── Data provided

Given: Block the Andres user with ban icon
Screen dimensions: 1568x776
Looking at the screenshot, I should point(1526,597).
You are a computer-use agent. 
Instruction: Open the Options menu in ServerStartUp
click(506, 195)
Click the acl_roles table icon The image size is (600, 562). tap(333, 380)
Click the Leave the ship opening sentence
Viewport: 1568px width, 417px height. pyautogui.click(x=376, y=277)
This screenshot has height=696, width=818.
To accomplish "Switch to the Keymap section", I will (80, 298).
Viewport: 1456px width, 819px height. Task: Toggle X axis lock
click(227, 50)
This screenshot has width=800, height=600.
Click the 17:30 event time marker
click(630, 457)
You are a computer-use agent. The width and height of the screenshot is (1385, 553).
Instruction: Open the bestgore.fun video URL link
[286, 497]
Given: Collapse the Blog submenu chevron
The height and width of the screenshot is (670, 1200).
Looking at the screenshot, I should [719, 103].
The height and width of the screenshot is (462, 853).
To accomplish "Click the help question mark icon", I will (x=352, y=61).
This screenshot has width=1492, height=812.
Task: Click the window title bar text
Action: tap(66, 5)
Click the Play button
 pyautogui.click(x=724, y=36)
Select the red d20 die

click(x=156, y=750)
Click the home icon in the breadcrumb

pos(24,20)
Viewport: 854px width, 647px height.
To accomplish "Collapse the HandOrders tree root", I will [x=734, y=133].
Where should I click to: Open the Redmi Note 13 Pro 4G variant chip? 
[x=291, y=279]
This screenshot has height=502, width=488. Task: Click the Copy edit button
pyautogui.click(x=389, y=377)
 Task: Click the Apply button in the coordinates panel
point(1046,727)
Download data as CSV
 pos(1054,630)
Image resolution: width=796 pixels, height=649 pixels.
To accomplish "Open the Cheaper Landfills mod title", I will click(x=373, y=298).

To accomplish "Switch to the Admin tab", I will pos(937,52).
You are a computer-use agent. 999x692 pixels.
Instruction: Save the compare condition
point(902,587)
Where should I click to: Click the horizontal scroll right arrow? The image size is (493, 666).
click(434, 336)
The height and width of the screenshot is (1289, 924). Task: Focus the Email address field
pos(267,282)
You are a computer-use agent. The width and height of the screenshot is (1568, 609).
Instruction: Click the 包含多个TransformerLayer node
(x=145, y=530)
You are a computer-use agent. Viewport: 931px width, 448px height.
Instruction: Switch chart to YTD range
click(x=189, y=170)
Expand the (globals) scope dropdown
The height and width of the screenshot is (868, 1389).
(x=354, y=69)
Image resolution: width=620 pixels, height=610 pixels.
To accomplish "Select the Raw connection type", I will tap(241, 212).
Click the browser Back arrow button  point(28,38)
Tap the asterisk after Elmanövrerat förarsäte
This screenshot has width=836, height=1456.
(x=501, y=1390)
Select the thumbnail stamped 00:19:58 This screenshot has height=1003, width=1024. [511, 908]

────

* **Directions**
Can you recast the lines starting at the one containing "This screenshot has height=696, width=818." and ending at the one containing "point(902,587)", both included, as a JSON list of strings with one string per line and blank lines left out?

* **Answer to the task**
[
  "This screenshot has height=696, width=818.",
  "To accomplish \"Switch to the Keymap section\", I will (80, 298).",
  "Viewport: 1456px width, 819px height. Task: Toggle X axis lock",
  "click(227, 50)",
  "This screenshot has width=800, height=600.",
  "Click the 17:30 event time marker",
  "click(630, 457)",
  "You are a computer-use agent. The width and height of the screenshot is (1385, 553).",
  "Instruction: Open the bestgore.fun video URL link",
  "[286, 497]",
  "Given: Collapse the Blog submenu chevron",
  "The height and width of the screenshot is (670, 1200).",
  "Looking at the screenshot, I should [719, 103].",
  "The height and width of the screenshot is (462, 853).",
  "To accomplish \"Click the help question mark icon\", I will (x=352, y=61).",
  "This screenshot has width=1492, height=812.",
  "Task: Click the window title bar text",
  "Action: tap(66, 5)",
  "Click the Play button",
  " pyautogui.click(x=724, y=36)",
  "Select the red d20 die",
  "click(x=156, y=750)",
  "Click the home icon in the breadcrumb",
  "pos(24,20)",
  "Viewport: 854px width, 647px height.",
  "To accomplish \"Collapse the HandOrders tree root\", I will [x=734, y=133].",
  "Where should I click to: Open the Redmi Note 13 Pro 4G variant chip? ",
  "[x=291, y=279]",
  "This screenshot has height=502, width=488. Task: Click the Copy edit button",
  "pyautogui.click(x=389, y=377)",
  " Task: Click the Apply button in the coordinates panel",
  "point(1046,727)",
  "Download data as CSV",
  " pos(1054,630)",
  "Image resolution: width=796 pixels, height=649 pixels.",
  "To accomplish \"Open the Cheaper Landfills mod title\", I will click(x=373, y=298).",
  "To accomplish \"Switch to the Admin tab\", I will pos(937,52).",
  "You are a computer-use agent. 999x692 pixels.",
  "Instruction: Save the compare condition",
  "point(902,587)"
]